I obtained a list of $\overrightarrow{r}_{end-to-end}$ from a Monte Carlo simulation of polymer movement.
# r_end-X r_end-Y r_end-Z
-177.236 100.309 -130.930
-184.354 88.047 -117.760
-172.577 87.168 -117.745
-197.651 103.270 -124.953
-190.053 104.223 -128.100
-187.985 102.387 -127.593
-190.839 91.210 -118.643
-193.851 98.069 -113.333
-177.084 83.960 -116.667
-178.312 92.759 -128.782
... ... ... ... ...
I want to compute autocorrelation using dot product vector[i] dot vector[i+tau] and normaization, then fit an exponential decay curve, and finally obtain the best fit values (fitx, fity).
What formula should I use?
Here's how I adapted the autocorrelation function for the vector dataset:
- Calculate the mean vector $\boldsymbol{\mu}$ by averaging each component of the vectors separately:
$$ \boldsymbol{\mu} = \left( \frac{1}{n}\sum_{i=0}^{n-1} x_i, \frac{1}{n}\sum_{i=0}^{n-1} y_i, \frac{1}{n}\sum_{i=0}^{n-1} z_i \right) $$
- Calculate the autocorrelation function for the vector dataset using the dot product to get a scalar autocorrelation value for each lag $t$:
$$ R(t) = \frac{1}{(n - t) \cdot \sigma^2} \sum_{i=0}^{n-t-1} \left( \mathbf{X}_i - \boldsymbol{\mu} \right) \cdot \left( \mathbf{X}_{i+t} - \boldsymbol{\mu} \right) $$
where $\mathbf{X}_i$ is the vector at index $i$, and $\sigma^2$ is the variance of the magnitude squared of the end-to-end distance vectors. The variance in this case can be calculated as:
$$ \sigma^2 = \frac{1}{n} \sum_{i=0}^{n-1} \left( \| \mathbf{X}_i - \boldsymbol{\mu} \|^2 \right) - \left( \| \boldsymbol{\mu} \|^2 \right) $$
Here, $\| \mathbf{X}_i - \boldsymbol{\mu} \|^2$ is the squared magnitude of the vector difference $\mathbf{X}_i - \boldsymbol{\mu}$.

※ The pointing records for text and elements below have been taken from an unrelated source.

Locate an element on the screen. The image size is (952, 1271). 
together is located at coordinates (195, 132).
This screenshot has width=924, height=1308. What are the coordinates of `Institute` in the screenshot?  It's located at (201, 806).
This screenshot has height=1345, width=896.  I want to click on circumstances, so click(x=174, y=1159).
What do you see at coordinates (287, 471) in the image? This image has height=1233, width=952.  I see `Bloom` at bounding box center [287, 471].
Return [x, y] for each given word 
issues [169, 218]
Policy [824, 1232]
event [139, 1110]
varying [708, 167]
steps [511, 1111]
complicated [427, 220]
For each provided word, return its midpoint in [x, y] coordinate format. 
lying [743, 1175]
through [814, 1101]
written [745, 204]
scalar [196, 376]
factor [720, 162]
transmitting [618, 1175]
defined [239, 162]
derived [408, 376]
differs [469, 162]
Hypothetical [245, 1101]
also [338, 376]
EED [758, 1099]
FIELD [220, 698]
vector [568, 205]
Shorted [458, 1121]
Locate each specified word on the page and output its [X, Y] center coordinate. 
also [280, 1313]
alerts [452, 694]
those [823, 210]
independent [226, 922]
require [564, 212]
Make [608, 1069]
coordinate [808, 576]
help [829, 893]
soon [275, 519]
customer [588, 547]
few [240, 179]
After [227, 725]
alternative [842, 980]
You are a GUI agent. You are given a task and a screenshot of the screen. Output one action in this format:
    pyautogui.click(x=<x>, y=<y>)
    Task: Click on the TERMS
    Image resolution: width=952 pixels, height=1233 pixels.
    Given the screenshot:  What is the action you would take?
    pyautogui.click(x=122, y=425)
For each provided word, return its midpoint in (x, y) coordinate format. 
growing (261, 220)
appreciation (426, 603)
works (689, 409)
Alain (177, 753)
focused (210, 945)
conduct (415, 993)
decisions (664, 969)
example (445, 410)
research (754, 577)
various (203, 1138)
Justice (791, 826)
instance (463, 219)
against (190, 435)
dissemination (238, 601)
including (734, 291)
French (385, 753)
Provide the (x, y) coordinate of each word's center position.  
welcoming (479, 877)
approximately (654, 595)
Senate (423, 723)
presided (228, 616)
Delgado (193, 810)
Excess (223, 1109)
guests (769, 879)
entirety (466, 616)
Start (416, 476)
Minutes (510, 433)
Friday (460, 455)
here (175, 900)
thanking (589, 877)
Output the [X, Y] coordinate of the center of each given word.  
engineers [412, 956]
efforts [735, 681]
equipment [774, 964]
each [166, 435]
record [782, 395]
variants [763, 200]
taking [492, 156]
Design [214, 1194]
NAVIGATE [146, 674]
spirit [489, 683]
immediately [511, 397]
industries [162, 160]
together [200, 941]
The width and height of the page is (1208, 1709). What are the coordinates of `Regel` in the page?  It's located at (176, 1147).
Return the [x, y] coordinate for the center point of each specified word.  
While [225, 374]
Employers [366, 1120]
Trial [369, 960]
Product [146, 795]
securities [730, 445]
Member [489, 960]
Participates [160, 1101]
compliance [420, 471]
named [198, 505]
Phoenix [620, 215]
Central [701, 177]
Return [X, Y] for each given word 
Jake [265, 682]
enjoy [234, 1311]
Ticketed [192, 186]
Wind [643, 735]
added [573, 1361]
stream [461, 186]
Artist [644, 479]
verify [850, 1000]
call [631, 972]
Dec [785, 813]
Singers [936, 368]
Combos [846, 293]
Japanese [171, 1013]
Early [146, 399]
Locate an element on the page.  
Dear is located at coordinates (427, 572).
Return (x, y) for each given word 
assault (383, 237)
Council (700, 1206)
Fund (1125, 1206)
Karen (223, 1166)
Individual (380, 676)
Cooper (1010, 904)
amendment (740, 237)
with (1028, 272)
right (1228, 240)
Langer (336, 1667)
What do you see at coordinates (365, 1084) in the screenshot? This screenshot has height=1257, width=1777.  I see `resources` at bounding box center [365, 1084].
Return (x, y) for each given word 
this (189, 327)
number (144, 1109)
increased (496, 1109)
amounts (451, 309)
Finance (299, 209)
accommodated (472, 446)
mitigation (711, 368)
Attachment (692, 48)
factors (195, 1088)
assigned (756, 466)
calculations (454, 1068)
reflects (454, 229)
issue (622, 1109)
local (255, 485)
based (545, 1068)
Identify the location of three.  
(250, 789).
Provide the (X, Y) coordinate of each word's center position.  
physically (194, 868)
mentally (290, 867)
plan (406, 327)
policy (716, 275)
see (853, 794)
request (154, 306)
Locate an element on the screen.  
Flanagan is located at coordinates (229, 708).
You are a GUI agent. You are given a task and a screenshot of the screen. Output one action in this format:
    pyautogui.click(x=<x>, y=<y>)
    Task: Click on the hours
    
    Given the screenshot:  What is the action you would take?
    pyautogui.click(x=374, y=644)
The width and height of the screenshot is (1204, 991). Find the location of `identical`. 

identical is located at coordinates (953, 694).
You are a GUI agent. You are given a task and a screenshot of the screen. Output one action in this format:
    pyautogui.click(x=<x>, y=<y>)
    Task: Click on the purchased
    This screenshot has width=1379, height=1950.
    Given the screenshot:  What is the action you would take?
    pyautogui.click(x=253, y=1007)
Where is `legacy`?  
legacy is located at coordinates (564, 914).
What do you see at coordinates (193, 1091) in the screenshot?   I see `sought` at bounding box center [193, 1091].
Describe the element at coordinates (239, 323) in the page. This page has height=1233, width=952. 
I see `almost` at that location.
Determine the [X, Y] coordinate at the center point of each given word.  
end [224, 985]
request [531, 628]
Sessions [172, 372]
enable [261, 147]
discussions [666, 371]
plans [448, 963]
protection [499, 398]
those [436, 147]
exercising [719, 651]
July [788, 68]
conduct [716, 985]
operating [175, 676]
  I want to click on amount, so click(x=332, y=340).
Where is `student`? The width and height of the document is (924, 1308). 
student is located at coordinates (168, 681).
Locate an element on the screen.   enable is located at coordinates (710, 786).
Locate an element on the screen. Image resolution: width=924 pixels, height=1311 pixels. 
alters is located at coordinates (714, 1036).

In the autocorrelation function, the dot product in the summands will give us a scalar value, as the dot product of two vectors is a scalar. This is appropriate since I am interested in the correlation of the scalar magnitudes of the end-to-end vectors.
Now, the correction to the formula is in how $\sigma^2$ is interpreted. In the scalar case, this is simply the variance of the dataset, but for vectors, you're dealing with magnitudes, so you need to find the average of the squared distances from the mean vector, as shown above.
However, I am not sure about this formula at all.